Lines of data
* begin *
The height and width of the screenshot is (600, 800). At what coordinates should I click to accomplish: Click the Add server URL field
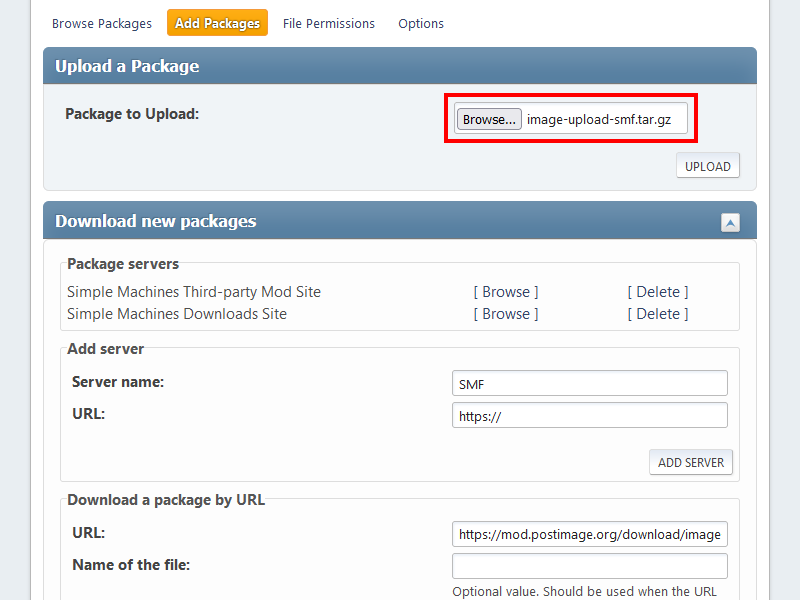[589, 416]
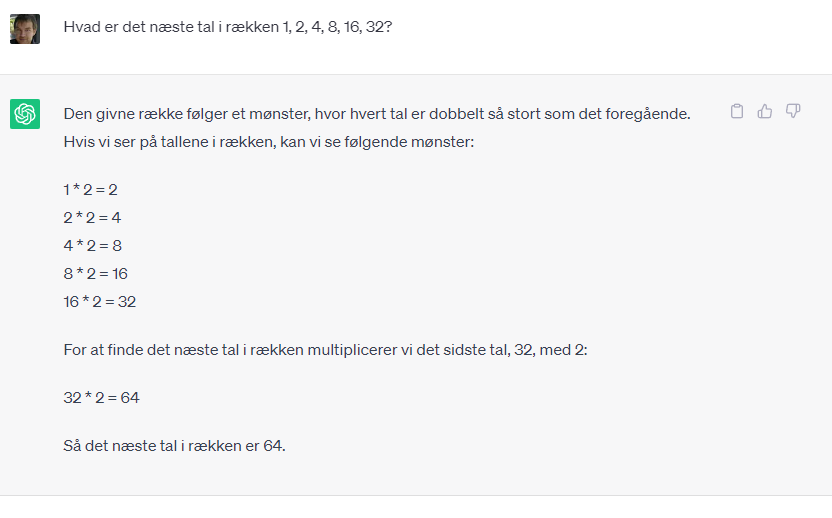The height and width of the screenshot is (518, 832).
Task: Give the answer a thumbs up
Action: click(x=765, y=111)
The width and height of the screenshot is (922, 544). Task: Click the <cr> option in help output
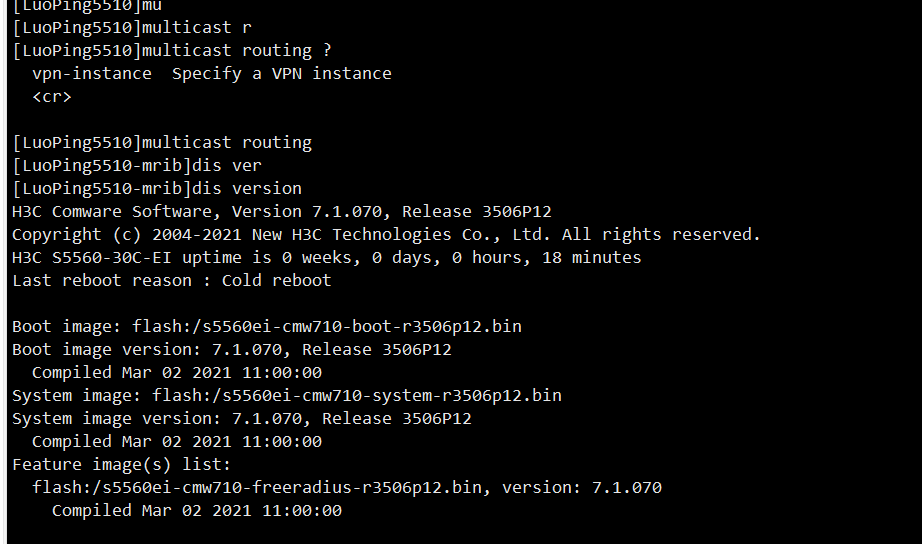[x=52, y=96]
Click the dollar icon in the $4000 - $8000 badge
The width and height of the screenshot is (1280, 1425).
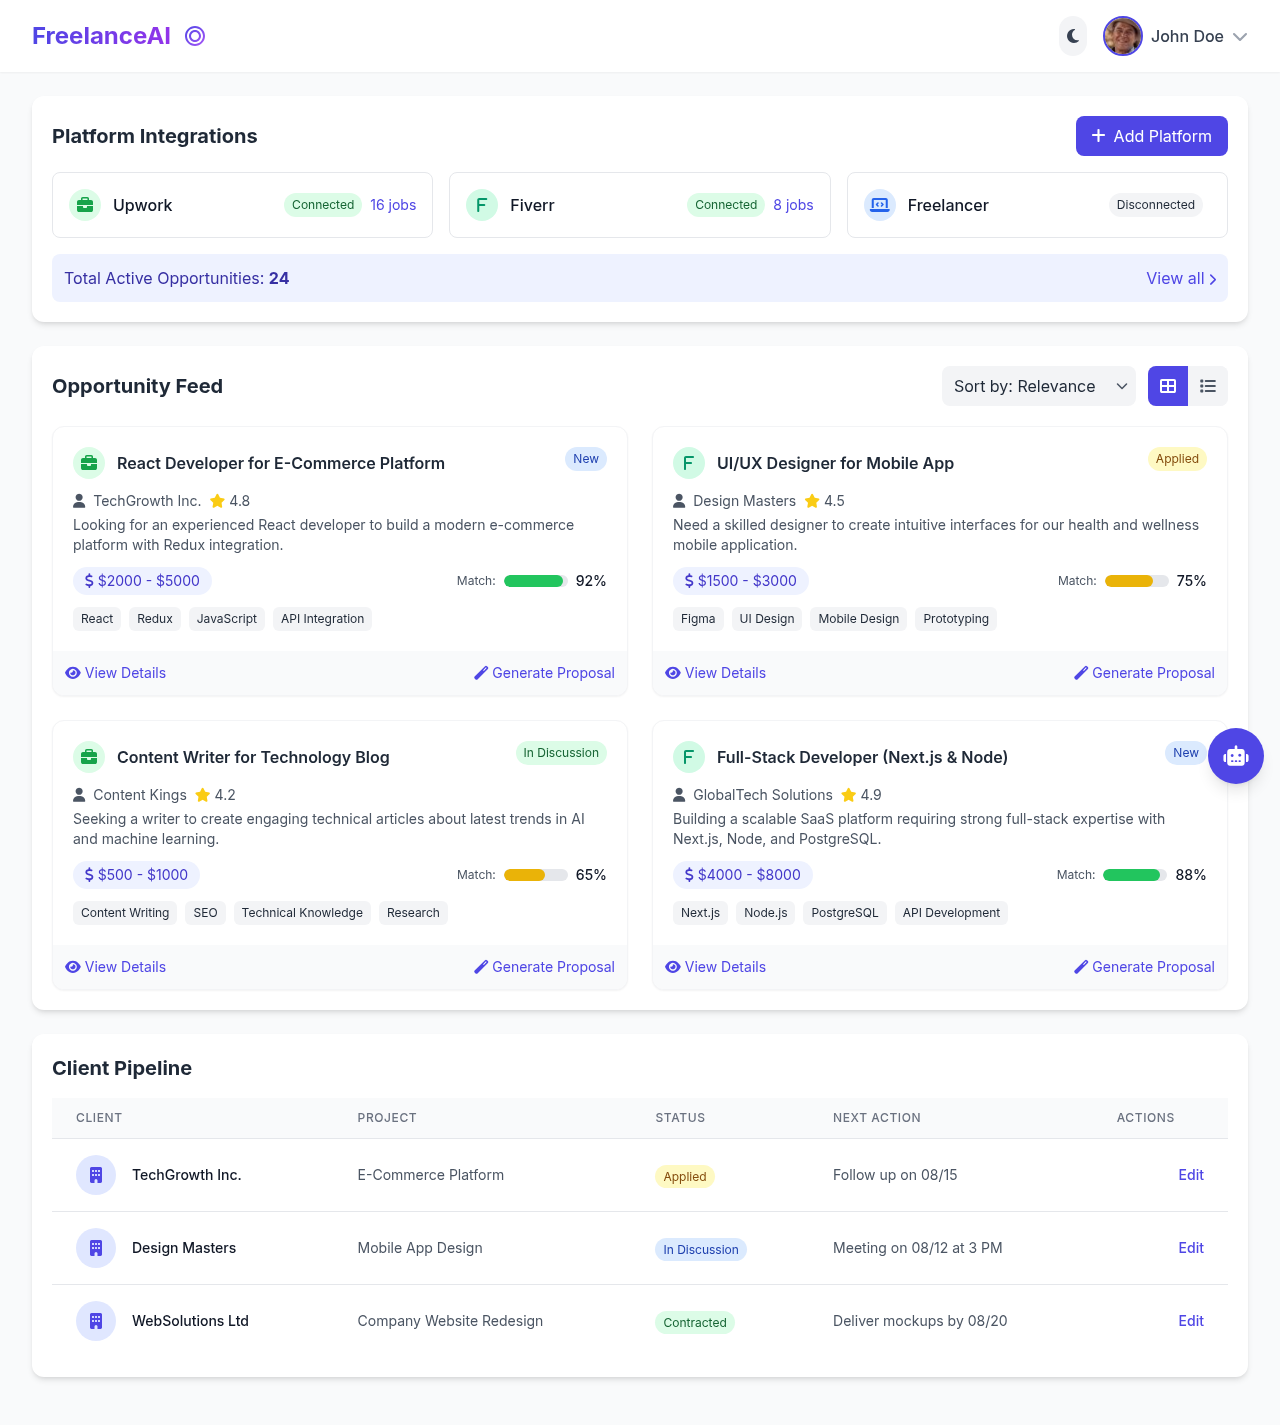pyautogui.click(x=687, y=875)
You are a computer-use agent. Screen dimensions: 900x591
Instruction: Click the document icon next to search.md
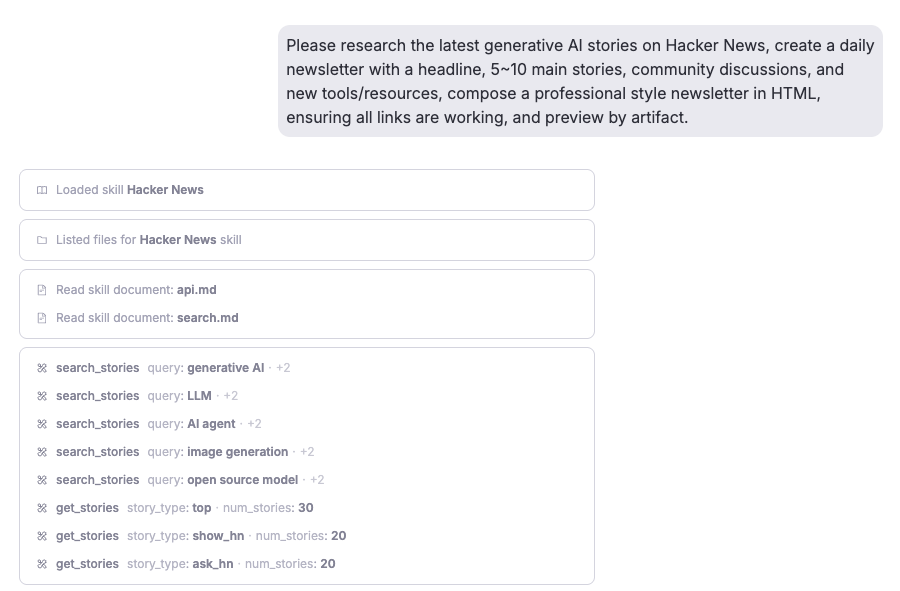(x=42, y=318)
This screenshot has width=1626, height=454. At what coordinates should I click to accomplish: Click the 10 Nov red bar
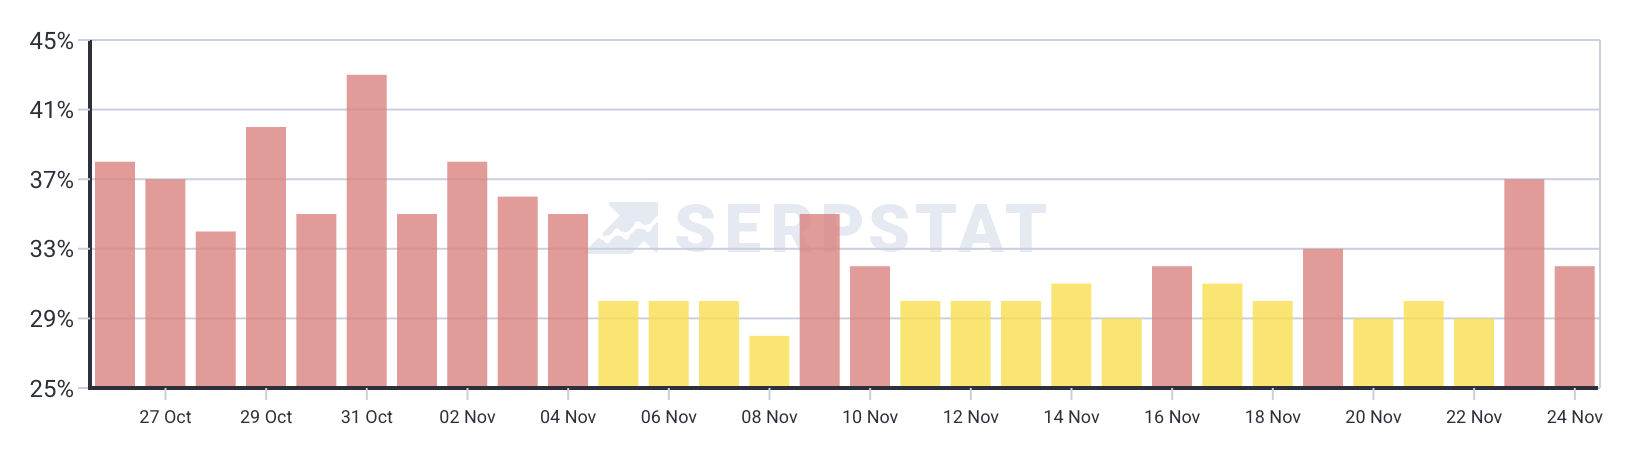click(870, 326)
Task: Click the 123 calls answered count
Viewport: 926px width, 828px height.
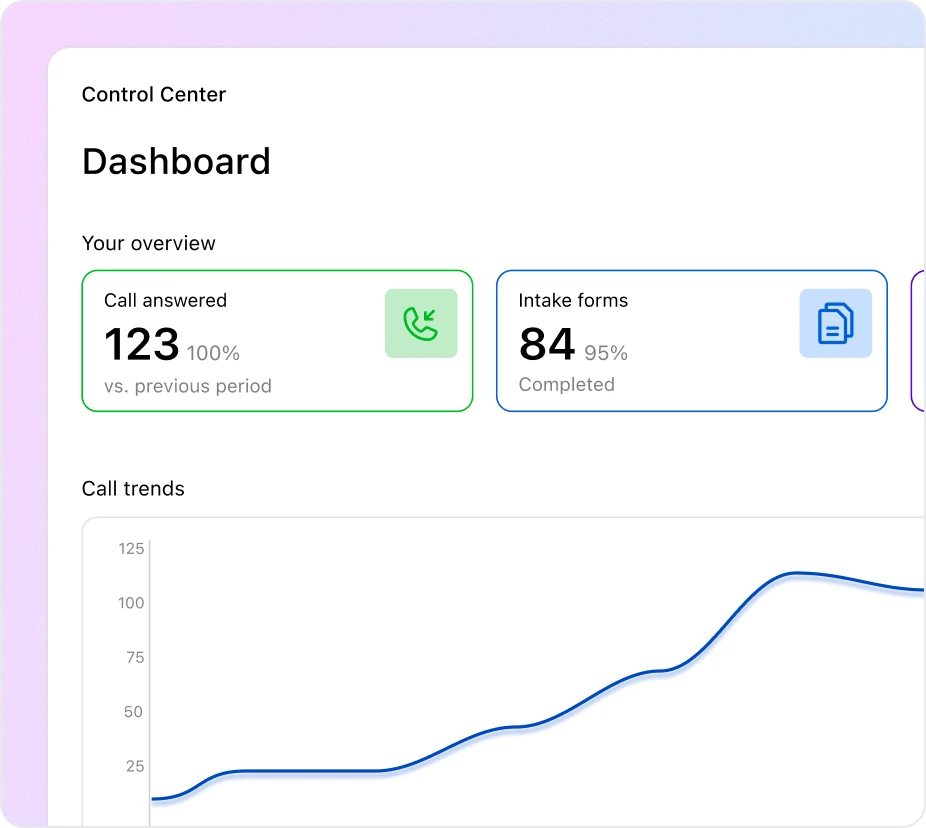Action: (141, 346)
* end *
The problem: Write out all of the material above word for word, and leave the pictures out of your copy.

Task solution:
The height and width of the screenshot is (600, 800). At what coordinates should I click to accomplish: Click the Add server URL field
[589, 416]
The height and width of the screenshot is (518, 832).
Task: Give the answer a thumbs up
Action: click(x=765, y=111)
The width and height of the screenshot is (922, 544). Task: Click the <cr> option in help output
[x=52, y=96]
Click the dollar icon in the $4000 - $8000 badge
The width and height of the screenshot is (1280, 1425).
pyautogui.click(x=687, y=875)
You are a computer-use agent. Screen dimensions: 900x591
Instruction: Click the document icon next to search.md
(x=42, y=318)
This screenshot has width=1626, height=454. At what coordinates should I click to accomplish: Click the 10 Nov red bar
click(870, 326)
Task: Click the 123 calls answered count
Viewport: 926px width, 828px height.
Action: (141, 346)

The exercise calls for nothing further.